I have a question about CIFS from Netapp filers. When I enable CIFS on my vfilers, I get strange low throughput from CIFS (from clients). Like for instance: copying folder containing 20k small files (for website) from CIFS to local disk (on dedicated windows 2008 r2 server) goes with speed ~1.5MB/s even less (drops to 400k/s). First I thought it's because of small files, but I did a test with the same folder, with 2 physical servers (windows 2008 r2) over unc shares - there was throughput of 15MB/s constantly (so 10x more).
Ok, disks are shared for different things as well (14x SATA disks in aggregate) used for NFS as well, but their load is avg 60% (each disk), so even though it should give much better performance...
I am confused about this speed, and what should be expected in that setup. Someone could say: change to FC disks, but still these 2 physical servers also have sata disks inside, and then copying just performs normally (as it should).
Can anyone point me to right direction of this, or even better - what should be expected from CIFS over Netapp? Maybe 1.5MB with small files is max what Netapp can push?
BTW, I did a test with bigger file as well (2GB) and copying was going 20MB/s (so better, but still didn't max 1Gbit connection)... And the same file (2gb) went between 2 servers with speed 100MB/s
I have seen some horrendous performance with CIFS and filers and am currently still trying to nail down an issue where an lacp vif has 15Mb/s to some servers while a multimode works fine, doesnt help load balancing at all. One thing to check (if you can) is change the mode if you are using lacp. SMB2 is disabled by default on filers, turning that on will give you a boost for 2008R2. increasing the cifs tcp window size can increase performance in some circumstances as well.

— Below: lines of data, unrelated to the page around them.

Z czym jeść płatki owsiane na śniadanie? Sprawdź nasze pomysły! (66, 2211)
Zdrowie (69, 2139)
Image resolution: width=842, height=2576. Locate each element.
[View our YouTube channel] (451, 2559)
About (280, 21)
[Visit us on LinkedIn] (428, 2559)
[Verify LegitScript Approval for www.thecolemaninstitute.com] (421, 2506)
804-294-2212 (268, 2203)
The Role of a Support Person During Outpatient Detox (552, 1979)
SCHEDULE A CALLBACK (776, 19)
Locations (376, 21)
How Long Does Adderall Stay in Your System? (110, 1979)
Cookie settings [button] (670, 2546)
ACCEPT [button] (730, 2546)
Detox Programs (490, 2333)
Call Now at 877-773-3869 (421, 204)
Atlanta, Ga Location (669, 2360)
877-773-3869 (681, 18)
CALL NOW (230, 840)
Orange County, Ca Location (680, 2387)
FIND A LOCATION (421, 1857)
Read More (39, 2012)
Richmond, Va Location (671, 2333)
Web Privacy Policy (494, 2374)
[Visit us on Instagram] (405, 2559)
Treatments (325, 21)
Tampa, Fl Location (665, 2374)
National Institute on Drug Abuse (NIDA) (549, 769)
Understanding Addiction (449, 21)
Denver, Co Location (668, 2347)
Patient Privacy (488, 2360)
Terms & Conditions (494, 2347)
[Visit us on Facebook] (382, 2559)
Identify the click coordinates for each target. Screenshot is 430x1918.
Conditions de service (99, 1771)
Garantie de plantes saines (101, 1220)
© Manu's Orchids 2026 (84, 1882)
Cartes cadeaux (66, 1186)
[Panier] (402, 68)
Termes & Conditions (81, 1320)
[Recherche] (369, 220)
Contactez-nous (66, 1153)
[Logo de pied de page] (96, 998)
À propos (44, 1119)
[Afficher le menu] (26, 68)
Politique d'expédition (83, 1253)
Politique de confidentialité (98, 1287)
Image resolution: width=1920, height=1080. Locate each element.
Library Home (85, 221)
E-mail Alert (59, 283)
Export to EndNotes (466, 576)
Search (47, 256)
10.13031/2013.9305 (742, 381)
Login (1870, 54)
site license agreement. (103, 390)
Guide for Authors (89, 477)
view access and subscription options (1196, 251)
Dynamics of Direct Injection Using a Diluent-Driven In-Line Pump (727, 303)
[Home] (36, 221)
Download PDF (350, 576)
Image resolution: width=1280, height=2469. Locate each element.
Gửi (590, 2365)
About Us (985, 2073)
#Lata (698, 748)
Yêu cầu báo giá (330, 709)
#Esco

NetApp have told me in previous support calls regarding CIFS that NetApps implementation of CIFS doesn't match microsoft's and not to expect the same speed, but with SMB2 and a chunky R710 with a decent intel card can pull at 100MB/s (on a good day without lacp turned on, or with if I'm very lucky)
• Use "sysstat –x 1" to determine how many CIFS ops/s and how much CPU is being utilized
• Check /etc/messages for any abnormal messages, especially for oplock break timeouts
• Use "perfstat" to gather data and analyze (note information from "ifstat", "statit", "cifs stat", and "smb_hist", messages, general cifs info)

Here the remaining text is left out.